Lunar New Year (LNY) gifting of new notes in Singapore involves issuing approximately 90 million new notes annually. Most are used once before being returned to the Monetary Authority of Singapore (MAS) where notes exceeding demand are destroyed through incineration, generating substantial carbon emissions.
Behavioural research suggests effectiveness of loss-framed and social influence messages in promoting environmentally sustainable behaviours, though none have focused on LNY gifting. This study examines attitudes towards sustainable LNY gifting and whether loss-framed or social influence messages affect intentions and values driving such behaviours.

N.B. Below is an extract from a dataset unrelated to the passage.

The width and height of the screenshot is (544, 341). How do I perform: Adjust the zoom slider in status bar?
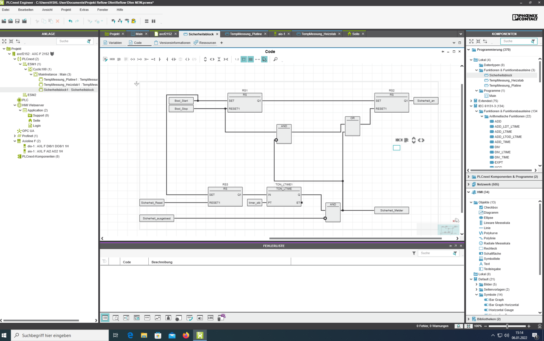(507, 326)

A randomised controlled trial (n = 1,853) assigned participants to three conditions: (i) control group (no message), (ii) loss-framed message highlighting the destruction of excess notes by incineration (iii) social influence message emphasising that new notes are not important to most receivers of hongbaos.
Across groups most receivers had no strong preference for new notes. Older individuals preferred new notes while the digitally savvy were more likely to prefer Fit notes (used currency notes that are generally clean and of suitable quality for recirculation) and digital hongbaos (digitally transferred money gifts). PayNow users were less likely to prefer new notes and more inclined towards digital gifting.

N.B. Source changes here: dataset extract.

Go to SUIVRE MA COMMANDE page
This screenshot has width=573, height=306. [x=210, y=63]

Both intervention messages significantly reduced intent to gift new notes, with social influence messaging proving more effective. It reduced preference for new notes among youth receivers and achieved higher knowledge comprehension. However, messages alone may not overcome fundamental demand as around 2 in 5 still intend to use new notes.
Personal values analyses revealed that givers' preference for Fit notes was linked to "respecting the earth" while those preferring new notes valued "influence". Youth receivers who preferred new and Fit notes prioritised different values like "social power", suggesting targeted messages appealing to givers and receivers based on their values may be more effective than a one-size-fits-all approach.